Cada tanto la ciudad se me vuelve irrespirable, me agobia, me asfixia. No es la primera vez que me pasa, y probablemente no será la última, pero la intensidad muchas veces roza lo insoportable, la condición de que algo está equivocado, o también –levemente optimista– de que algo nuevo está por llegar. Consumo muchos medios, y en especial me gusta leer diarios. Quizás allí radique la causa de mi desasosiego: los grandes diarios (que grande sólo tienen la tirada), o más aun, los grandes multimedios, se han vuelto tóxicos, nocivos. Alcanza con escuchar los informativos de sus radios (repetidos y repetidos cada media hora) redactados como verdaderos bandos militares. O con leer los videograph (¿así se dice?) de sus canales de información continua, escritos en un idioma que evidentemente no es castellano, sino un idiolecto a base de malicia, mala fe y analfabetismo funcional. De repente todo me retrotrae a la dictadura, a mis recuerdos de infancia (¿Olvidados? ¿Reprimidos? ¿Forcluidos?). No se trata de una repetición de lo histórico-real (tan tonto no soy), ni mucho menos de la trivialidad de suponer que aún vivimos en dictadura, sólo que por otros medios (¿o con los mismos medios?), sino de la reaparición de un cierto tipo de lengua, de una situación de enunciación, de un modelo en que la comunicación se vuelve un habla en guerra: la guerra civil cotidiana de los grandes grupos.
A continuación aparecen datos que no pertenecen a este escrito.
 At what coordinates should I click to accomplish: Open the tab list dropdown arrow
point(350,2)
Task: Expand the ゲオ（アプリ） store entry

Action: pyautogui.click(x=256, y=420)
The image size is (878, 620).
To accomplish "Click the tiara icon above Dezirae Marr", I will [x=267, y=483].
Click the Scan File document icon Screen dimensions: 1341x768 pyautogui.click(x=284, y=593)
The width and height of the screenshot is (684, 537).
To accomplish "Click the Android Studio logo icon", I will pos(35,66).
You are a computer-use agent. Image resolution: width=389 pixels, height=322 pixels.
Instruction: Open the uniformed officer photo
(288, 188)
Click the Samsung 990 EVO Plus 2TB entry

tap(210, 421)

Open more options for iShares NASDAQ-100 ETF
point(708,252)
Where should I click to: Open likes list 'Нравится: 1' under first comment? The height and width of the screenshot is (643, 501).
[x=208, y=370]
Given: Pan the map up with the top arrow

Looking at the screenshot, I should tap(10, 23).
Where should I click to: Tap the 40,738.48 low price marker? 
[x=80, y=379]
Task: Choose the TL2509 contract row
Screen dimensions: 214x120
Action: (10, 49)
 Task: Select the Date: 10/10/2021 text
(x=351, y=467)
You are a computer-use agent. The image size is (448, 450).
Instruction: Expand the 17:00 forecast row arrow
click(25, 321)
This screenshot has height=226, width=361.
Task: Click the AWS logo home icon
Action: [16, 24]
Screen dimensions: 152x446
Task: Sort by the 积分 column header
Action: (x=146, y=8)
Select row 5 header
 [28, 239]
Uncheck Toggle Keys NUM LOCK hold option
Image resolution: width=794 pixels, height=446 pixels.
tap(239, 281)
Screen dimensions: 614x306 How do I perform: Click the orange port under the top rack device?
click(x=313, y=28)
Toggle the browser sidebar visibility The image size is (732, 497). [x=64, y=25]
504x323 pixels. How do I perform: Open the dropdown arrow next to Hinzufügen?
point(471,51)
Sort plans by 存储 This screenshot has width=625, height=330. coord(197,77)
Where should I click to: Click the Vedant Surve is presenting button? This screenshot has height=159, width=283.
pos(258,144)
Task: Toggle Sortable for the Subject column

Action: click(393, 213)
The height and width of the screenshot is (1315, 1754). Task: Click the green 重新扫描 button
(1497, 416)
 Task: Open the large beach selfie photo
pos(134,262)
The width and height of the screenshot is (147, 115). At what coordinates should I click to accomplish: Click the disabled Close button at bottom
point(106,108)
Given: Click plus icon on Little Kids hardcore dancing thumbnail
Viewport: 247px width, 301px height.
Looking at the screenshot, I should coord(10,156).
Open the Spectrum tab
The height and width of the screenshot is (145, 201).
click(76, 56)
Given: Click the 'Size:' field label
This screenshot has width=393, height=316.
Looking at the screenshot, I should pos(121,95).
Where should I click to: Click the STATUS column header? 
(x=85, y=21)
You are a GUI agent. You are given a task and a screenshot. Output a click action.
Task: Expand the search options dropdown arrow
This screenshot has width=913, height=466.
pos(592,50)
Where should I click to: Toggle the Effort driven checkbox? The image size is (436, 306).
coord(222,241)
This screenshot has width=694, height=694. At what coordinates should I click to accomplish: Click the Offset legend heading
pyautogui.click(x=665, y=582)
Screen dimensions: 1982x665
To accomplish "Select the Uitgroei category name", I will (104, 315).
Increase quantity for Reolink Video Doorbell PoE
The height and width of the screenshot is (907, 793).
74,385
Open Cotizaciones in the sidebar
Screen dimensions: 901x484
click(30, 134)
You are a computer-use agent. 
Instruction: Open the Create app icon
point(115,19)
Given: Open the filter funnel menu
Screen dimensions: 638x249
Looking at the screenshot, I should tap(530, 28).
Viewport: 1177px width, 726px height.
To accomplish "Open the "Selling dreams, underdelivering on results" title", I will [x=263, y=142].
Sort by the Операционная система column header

No es la primera vez que la polis se me vuelve áspera. Ni tampoco la primera vez que escribo sobre el tema. Recuerdo ahora al menos dos artículos. Uno de fines de los 80, en una revista underground; el otro, pasado el año 2000, en Clarín. En ambos casos, surgió también una pregunta algo ingenua, seguramente sin sentido, pero nunca retórica. Era cuestión de pensar por la negativa, o mejor dicho, de convertir en afirmativa la negatividad: en medio de la falta de oxígeno, ¿qué volvía respirable a la ciudad? ¿Había algún punto de fuga, de locura? ¿Algo que desplazase el horizonte hacia un más allá de la mediocridad de la época? En esa nota de 1988 ó 1989, pensé en los libros de Fogwill y Aira, y sobre todo, en las Madres de Plaza de Mayo. ¿Por qué hoy ya no pienso en las Madres? En todo caso, la afirmación del pensamiento por la negativa no supone un elogio, sino un “mal menor”. Implica hacerse esta pregunta: ¿Cómo habrían sido los 80 sin las Madres de Plaza de Mayo? Seguramente, mucho peor. Luego, en pleno delarruismo, ante la misma pregunta, respondí: Belleza y Felicidad. Es curioso, mi participación allí fue casi irrelevante: escribí una vez en una revistita que sacaban, fui a algunas inauguraciones, pasé alguna tarde allí, hice alguna amistad, pero sin más. Al contrario, mucho discutí con su estética. Siempre les exigí una mirada más crítica que la que tenían. Y sin embargo, en medio de la catástrofe inminente (la catástrofe más previsible de la historia) había algo allí, en esa esquina de Almagro, que respiraba a libertad (sexual, intelectual, cultural). Me gustaba su aire de irresponsabilidad en medio de una ciudad gobernada por gente tan responsable, o viceversa (¡el gabinete de los economistas de lujo: Machinea, López Murphy, Llach, Rodríguez Giavarini!).
¿Y si tuviera que responder hoy? Si lo que me agobia es la mentira organizada (¡Ah, Miguel Cantilo en Pedro y Pablo!), la desazón de estar obligado a leer entre líneas, el antídoto tiene que estar también entre los medios. Me vuelve la respiración cuando leo la revista Barcelona. ¿Le estaré exigiendo demasiado? ¿No corro el riesgo de volverla heroica? ¿De pedirle que diga siempre lo que los demás no dicen, lo que yo mismo no digo? Detesto el heroísmo. Simplemente (¡como si fuera simple!) aún disfruto de la inteligencia y la ironía, en estos tiempos de tanto oprobio.